Upstream Bio to Launch Phase 3 Verekitug Trials in Severe Asthma and CRSwNP with $341.5M Cash
Upstream Bio plans to initiate Phase 3 trials of verekitug in severe asthma and CRSwNP in Q1 2027, following Phase 2 data showing 56% reduction in asthma exacerbations at 100mg quarterly and 39% at 400mg biannual dosing. The company holds $341.5M cash, funding operations through 2027.

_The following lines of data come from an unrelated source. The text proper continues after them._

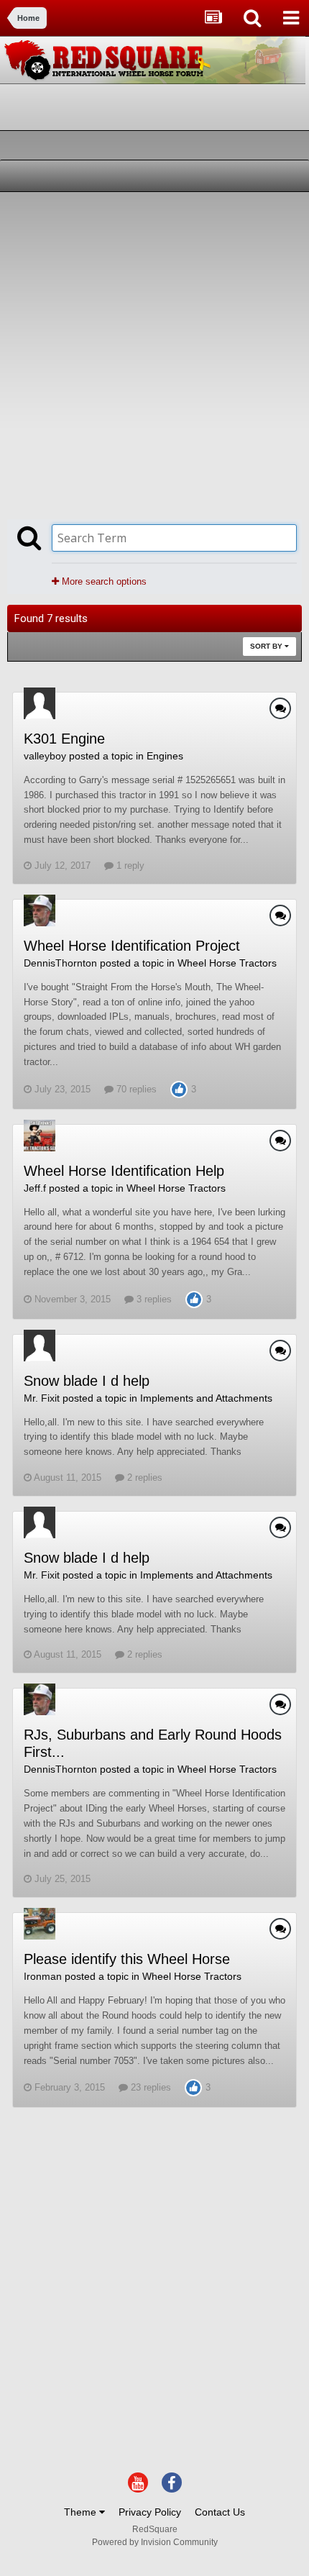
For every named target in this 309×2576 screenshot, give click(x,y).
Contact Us (220, 2512)
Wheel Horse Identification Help (124, 1171)
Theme (81, 2512)
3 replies (153, 1299)
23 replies (149, 2087)
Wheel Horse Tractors (227, 963)
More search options (103, 581)
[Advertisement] (154, 353)
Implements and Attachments (206, 1398)
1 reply (129, 865)
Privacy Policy (150, 2512)
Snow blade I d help (86, 1381)
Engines (165, 756)
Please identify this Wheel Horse (127, 1959)
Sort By (267, 646)
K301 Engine (64, 738)
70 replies (135, 1089)
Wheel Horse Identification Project (132, 946)
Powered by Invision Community (155, 2542)
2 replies (143, 1477)
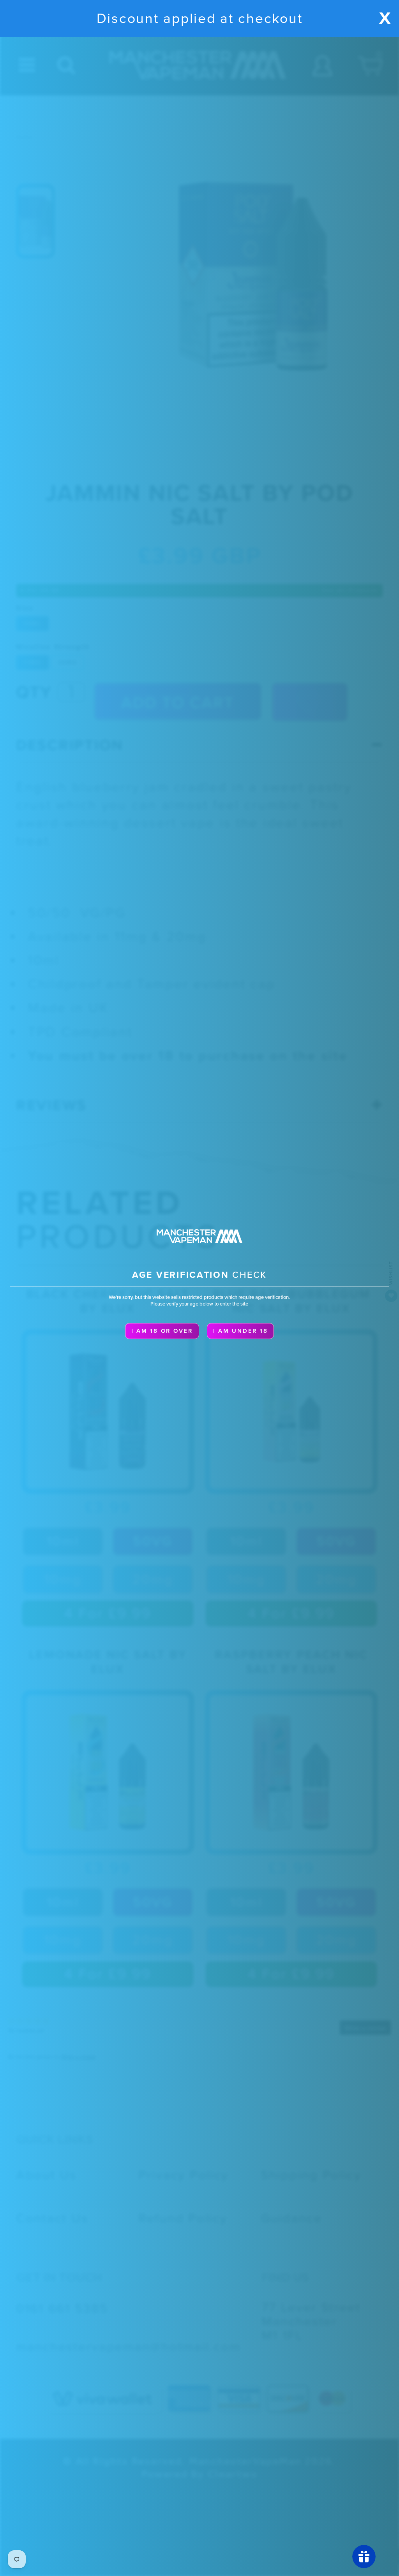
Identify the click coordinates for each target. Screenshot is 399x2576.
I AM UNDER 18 (240, 1330)
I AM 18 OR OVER (162, 1330)
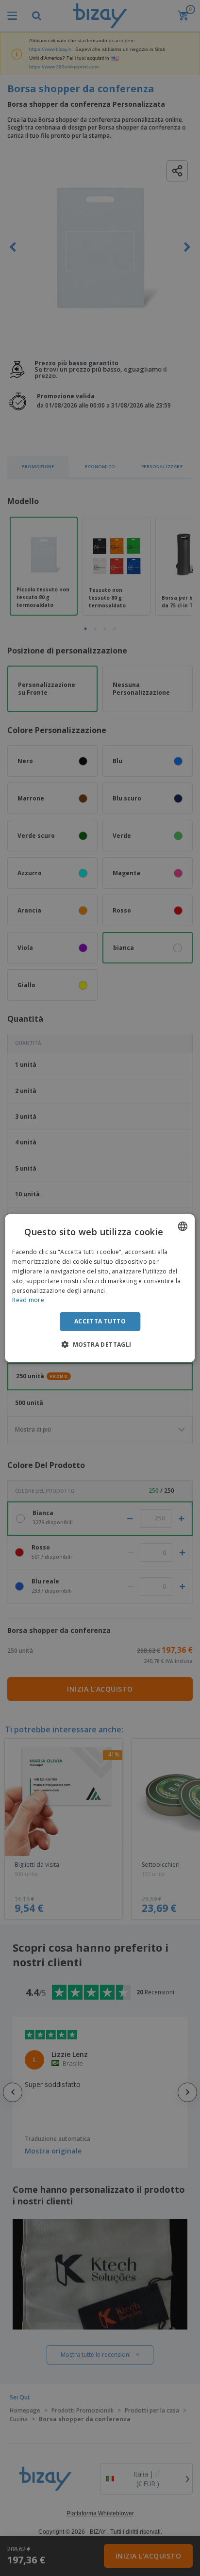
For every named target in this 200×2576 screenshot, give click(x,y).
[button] (99, 1344)
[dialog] (100, 1288)
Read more (28, 1300)
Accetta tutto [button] (100, 1321)
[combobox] (183, 1226)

1. Phase 3 Development Strategy for Verekitug
Upstream Bio will advance verekitug into registrational studies targeting severe asthma and CRSwNP, prioritizing high-dose quarterly regimens up to 400 mg via single injection in broad patient populations without biomarker restriction. Engagement with regulators is planned later this year, with dosing initiation slated for Q1 2027.

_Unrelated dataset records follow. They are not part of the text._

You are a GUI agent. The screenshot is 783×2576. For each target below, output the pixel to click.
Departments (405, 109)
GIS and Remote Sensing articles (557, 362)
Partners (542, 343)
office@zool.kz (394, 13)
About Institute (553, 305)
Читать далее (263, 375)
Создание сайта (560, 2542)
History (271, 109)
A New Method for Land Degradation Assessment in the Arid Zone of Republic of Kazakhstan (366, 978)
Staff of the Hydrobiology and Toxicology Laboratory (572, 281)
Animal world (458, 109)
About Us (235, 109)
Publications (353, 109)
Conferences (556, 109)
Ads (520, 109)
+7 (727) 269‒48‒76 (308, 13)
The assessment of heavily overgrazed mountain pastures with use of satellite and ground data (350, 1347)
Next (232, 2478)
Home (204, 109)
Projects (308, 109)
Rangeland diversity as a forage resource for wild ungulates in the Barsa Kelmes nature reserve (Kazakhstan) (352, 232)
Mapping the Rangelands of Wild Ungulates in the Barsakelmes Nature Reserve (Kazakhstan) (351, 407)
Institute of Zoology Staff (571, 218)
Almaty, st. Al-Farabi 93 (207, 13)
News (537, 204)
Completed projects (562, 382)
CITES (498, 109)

2. Positive Phase 2 VALIANT Asthma Data
The Phase 2 VALIANT trial demonstrated a 56% reduction in annualized asthma exacerbations with 100 mg dosing every 12 weeks (p<0.0003) and a 39% reduction with 400 mg every 24 weeks (p<0.02), accompanied by significant lung function gains and a favorable safety profile across all cohorts.

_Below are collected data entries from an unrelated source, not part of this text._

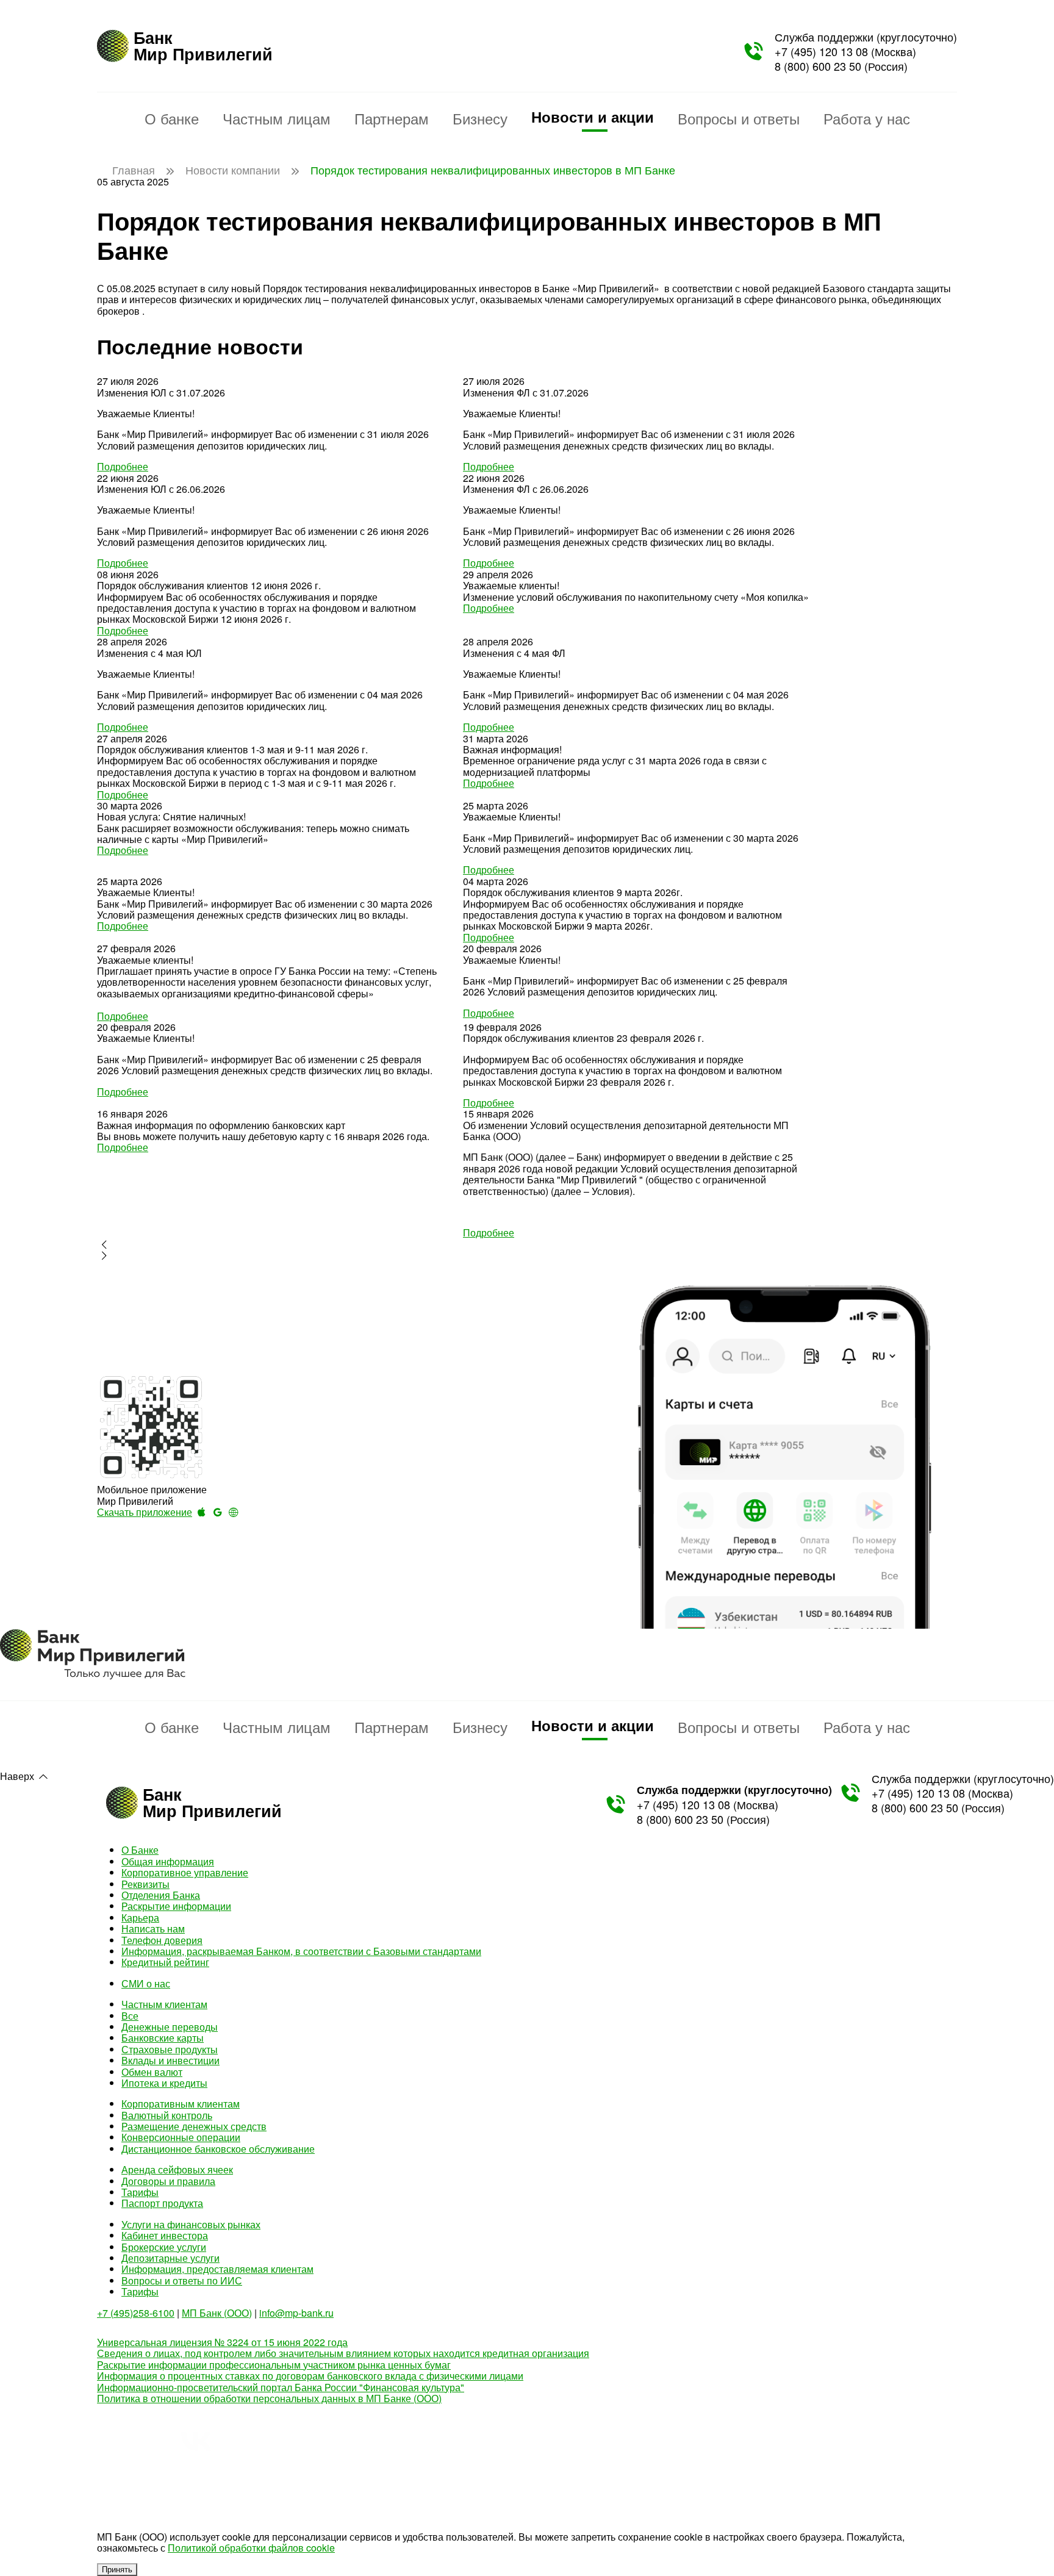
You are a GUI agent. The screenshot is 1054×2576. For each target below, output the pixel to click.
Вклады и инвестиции (170, 2060)
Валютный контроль (166, 2115)
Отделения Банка (160, 1895)
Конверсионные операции (180, 2137)
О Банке (140, 1850)
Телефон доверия (162, 1940)
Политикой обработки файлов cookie (251, 2548)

3. Supportive CRSwNP Analyses from VIBRANT
Additional analyses from the Phase 2 VIBRANT trial showed consistent improvements in nasal congestion scores across high-exposure groups and pharmacokinetic modeling predicts that 400 mg quarterly achieves near-maximal suppression of exhaled nitric oxide, reinforcing verekitug’s potential in broad CRSwNP populations.
4. Solid Financial Position
Upstream Bio ended 2025 with $341.5 million in cash and investments, a balance expected to fully fund planned operations and the initiation of both Phase 3 programs through at least the end of 2027.